__Provided text__.
....

There are several limitations in this study that need to be mentioned. When considered in the context of depression, the first limitation would be the use of only male subjects. Indeed, the prevalence of depressive disorder is significantly higher in women than in men. However, the decision of using only male subjects was based on practical reasons: males do not have oestrous cycle that could quite likely, by itself, affect the sensitivity to feedback. Since the studies investigating feedback sensitivity in the preclinical models of probabilistic reversal learning are still pioneering (the landmark study by Bari et al., was published only 9 years ago) we decided to avoid any additional confounding factors that could affect our measures and tested only male rats.

Secondly, the higher number of reversals made by the animals that were more sensitive to positive feedback could account not for the higher cognitive flexibility but result from the nature of the PRL task, where the experimental ‘sticks’ were less salient (being just lack of reward) than the experimental ‘carrots’. However, the results from PRSR and SP tests, demonstrated clearly no significant differences in motivation to gain a reward and in the reward sensitivity between animals classified as sensitive and insensitive to positive feedback. The abovementioned observation suggests something more than just the reward salience that contributes to the observed effects. Further studies should help to disentangle processes that constitute feedback sensitivity in this pre-clinical PRL task.

Finally, it might be interesting to analyse the data in a model that includes both types of feedback sensitivity instead of looking at sensitivity to the positive and negative feedback separately. This natural next step would imply an analysis where one could separate of several interesting behavioural phenotypes, i.e. hypersensitive to negative feedback and insensitive to positive feedback (‘pro-depressive’) or vice versa (‘pro-manic’). Such analysis however would require using more experimental animals.

....

__Extracted information__.
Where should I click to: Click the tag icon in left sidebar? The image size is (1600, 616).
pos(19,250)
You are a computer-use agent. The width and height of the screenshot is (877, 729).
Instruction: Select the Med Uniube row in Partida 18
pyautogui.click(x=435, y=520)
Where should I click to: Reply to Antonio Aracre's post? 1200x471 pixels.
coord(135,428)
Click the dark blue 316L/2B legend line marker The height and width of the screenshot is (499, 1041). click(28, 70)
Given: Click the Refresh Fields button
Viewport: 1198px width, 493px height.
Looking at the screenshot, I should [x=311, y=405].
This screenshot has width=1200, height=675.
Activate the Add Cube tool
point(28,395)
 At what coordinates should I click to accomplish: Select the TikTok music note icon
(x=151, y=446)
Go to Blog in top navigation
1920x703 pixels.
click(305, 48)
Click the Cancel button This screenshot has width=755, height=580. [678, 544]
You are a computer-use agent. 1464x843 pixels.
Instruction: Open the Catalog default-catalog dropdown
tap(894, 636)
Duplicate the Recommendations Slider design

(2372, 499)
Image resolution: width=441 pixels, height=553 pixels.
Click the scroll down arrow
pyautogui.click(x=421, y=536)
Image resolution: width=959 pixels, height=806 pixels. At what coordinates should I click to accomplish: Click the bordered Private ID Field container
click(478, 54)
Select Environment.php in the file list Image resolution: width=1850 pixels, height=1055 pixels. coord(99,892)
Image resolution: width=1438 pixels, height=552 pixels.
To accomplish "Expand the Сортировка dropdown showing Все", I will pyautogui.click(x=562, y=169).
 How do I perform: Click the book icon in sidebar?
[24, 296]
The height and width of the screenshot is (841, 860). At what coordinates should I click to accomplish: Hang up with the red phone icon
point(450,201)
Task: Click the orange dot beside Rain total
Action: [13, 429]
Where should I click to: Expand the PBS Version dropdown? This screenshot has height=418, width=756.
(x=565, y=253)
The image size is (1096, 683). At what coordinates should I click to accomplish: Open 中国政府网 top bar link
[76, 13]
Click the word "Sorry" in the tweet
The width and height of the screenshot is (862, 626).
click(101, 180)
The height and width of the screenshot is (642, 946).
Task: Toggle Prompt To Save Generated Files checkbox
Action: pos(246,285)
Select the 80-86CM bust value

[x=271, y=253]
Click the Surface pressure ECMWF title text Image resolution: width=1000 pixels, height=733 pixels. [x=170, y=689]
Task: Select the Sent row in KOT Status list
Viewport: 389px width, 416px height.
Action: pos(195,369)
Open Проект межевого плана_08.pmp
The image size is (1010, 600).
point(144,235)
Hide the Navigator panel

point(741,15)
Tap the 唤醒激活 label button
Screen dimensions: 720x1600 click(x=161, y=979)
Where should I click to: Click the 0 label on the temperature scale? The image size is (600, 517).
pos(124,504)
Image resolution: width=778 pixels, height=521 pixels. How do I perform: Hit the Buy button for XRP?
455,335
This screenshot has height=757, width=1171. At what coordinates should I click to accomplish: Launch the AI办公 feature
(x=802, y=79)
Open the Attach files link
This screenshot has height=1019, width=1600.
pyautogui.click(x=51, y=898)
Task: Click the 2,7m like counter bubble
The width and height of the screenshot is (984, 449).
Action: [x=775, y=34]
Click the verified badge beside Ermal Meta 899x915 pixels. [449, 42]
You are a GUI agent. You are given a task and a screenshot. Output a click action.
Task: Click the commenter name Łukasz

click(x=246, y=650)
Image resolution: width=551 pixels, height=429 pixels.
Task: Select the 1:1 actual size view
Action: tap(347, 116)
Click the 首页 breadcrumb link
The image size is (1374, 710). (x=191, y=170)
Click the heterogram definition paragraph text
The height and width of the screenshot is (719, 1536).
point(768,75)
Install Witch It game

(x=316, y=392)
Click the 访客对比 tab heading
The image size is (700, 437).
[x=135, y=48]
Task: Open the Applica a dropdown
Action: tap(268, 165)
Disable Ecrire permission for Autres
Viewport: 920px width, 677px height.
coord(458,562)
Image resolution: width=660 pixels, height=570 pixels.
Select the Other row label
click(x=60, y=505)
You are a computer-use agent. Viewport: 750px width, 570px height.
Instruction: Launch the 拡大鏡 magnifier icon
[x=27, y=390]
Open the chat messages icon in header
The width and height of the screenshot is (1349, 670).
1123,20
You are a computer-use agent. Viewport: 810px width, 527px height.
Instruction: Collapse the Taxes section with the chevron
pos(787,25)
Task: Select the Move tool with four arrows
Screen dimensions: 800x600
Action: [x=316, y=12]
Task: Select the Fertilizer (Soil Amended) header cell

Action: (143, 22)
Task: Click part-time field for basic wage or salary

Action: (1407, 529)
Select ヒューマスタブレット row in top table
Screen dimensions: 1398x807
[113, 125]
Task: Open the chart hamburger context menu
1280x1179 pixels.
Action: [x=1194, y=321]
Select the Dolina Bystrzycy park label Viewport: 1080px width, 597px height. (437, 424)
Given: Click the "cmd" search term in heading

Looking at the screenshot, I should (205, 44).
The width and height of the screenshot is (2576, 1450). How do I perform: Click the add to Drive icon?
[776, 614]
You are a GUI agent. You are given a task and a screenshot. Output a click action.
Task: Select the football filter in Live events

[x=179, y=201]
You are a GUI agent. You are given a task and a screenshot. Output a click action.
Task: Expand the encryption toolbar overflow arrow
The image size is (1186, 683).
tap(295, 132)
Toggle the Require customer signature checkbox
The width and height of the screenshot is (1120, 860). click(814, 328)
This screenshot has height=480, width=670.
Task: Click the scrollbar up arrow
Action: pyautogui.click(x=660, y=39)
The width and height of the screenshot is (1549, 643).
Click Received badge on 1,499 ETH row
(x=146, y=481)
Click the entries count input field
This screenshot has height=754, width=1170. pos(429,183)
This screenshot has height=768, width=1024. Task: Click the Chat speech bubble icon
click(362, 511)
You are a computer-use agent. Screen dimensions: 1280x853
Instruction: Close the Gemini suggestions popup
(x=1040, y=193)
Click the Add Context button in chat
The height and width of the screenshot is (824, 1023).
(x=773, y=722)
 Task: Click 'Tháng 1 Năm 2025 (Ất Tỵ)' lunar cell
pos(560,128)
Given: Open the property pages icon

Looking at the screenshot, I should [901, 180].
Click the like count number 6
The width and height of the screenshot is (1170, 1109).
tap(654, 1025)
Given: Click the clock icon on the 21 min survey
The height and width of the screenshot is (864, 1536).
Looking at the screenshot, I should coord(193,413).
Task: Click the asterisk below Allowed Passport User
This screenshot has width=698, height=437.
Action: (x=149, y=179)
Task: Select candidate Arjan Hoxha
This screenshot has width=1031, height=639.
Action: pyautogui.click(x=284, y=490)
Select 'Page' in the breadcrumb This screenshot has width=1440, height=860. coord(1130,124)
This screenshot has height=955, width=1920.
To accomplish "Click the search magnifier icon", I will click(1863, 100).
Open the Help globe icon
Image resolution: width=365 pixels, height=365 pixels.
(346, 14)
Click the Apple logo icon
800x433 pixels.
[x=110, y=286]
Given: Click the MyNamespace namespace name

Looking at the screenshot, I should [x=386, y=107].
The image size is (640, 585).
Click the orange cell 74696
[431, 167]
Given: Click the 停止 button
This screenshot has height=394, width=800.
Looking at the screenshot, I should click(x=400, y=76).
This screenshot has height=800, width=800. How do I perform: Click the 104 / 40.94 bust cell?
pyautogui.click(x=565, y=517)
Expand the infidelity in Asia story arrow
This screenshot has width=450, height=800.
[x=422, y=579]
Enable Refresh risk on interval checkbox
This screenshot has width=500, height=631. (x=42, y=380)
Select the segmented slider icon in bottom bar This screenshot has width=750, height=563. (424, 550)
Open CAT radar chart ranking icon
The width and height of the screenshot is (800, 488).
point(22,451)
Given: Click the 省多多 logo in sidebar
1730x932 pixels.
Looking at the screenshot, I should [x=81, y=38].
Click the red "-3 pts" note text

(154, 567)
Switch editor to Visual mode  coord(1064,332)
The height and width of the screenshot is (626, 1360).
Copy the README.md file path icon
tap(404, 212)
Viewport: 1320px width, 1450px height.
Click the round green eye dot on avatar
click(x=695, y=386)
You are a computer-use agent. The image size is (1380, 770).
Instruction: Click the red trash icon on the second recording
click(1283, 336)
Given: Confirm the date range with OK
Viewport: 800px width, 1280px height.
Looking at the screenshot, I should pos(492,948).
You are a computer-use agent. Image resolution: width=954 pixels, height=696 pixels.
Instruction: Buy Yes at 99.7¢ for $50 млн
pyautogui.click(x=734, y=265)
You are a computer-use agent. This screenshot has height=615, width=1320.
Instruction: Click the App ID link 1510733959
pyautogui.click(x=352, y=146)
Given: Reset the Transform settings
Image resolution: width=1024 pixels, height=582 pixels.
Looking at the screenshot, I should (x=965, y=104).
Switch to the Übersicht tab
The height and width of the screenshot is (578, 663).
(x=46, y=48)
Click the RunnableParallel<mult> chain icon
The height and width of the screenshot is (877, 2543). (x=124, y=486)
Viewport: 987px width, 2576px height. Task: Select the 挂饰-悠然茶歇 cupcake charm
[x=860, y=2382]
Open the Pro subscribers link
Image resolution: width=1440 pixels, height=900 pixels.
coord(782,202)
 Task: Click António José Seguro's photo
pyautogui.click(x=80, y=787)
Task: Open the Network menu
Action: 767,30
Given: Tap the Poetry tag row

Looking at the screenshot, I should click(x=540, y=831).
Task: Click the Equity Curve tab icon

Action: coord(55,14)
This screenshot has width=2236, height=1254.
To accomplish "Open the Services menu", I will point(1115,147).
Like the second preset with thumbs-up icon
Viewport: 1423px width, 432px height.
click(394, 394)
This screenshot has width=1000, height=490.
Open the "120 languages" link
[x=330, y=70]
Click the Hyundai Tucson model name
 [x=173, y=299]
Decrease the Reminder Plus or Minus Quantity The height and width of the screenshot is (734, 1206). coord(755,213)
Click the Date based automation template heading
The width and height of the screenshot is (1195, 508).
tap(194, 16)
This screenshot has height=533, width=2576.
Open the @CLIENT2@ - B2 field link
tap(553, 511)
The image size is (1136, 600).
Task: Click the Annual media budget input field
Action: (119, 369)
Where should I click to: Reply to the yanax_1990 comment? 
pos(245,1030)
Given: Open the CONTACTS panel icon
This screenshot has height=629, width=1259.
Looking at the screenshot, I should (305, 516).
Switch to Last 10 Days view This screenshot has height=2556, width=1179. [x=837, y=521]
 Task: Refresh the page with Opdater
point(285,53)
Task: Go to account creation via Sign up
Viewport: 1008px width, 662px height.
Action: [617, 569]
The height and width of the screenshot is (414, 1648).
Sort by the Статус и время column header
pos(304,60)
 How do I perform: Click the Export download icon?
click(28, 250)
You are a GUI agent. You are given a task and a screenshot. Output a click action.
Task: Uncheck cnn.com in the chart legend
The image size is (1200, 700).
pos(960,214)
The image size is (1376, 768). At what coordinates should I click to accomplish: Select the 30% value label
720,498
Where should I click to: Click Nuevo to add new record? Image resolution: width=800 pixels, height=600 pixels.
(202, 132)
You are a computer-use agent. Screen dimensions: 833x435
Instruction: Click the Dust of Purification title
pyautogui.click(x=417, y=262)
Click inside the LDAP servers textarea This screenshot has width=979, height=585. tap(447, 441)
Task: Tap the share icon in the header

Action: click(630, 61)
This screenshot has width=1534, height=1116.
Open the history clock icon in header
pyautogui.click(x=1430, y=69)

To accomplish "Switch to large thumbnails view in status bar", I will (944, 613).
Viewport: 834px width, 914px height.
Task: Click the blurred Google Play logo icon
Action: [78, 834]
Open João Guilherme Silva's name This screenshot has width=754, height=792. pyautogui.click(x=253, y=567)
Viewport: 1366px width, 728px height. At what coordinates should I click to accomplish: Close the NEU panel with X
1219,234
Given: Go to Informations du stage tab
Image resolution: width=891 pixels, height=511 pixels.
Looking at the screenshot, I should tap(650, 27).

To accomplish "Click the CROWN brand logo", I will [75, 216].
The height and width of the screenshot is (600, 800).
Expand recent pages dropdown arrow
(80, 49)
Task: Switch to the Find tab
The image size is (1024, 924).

....

__Questions to answer__.
1 – Answer these questions about the study limitations text above:
(a) What practical reason is given for testing only male rats?
(b) Which tests showed no significant differences in motivation to gain a reward and in reward sensitivity?
(c) What label is given to animals that are hypersensitive to negative feedback and insensitive to positive feedback?
2 – Can you extend the study limitations text above with one further paragraph that follows on from its final sentence?

__Results of the exercise__.
1 –
(a) Males do not have an oestrous cycle, which could by itself affect sensitivity to feedback.
(b) The PRSR and SP tests.
(c) 'Pro-depressive'.

2 –
In our study, we observed no statistically significant effects of trait sensitivity to feedback on cognitive, hedonic or affective correlates of depressive symptoms in rodents measured in the PRSR, SP, OF and LDB paradigms. The rats showed fair performance in the PRSR paradigm, indicating normal levels of motivation to obtain a reward as well as modest but apparent preference for the 0.8% sucrose solution in the SP test, demonstrating normal levels of reward sensitivity. They also showed normal levels of exploration in the OF test and significant preference for the dark zone of the LDB. These results demonstrate that in healthy rats, increased/decreased sensitivity to negative/positive feedback does not interact with other domains of processes that are usually altered in depression. This result, however, is not surprising. Although according to Beck’s cognitive model of depression, biased acquisition and processing of information, including increased/decreased sensitivity to negative/positive feedback, has a primary role in the development and maintenance of depression (Beck 1987, 2008), the development of depressive symptoms usually requires environmental triggers, e.g. stress (Beck 1987, 2008). The same could be true in rats. Further studies using animal models of depression based on chronic stress should reveal whether sensitivity to feedback is a latent trait that when interacts with stressful life events, could produce correlates of depressive symptoms in rats.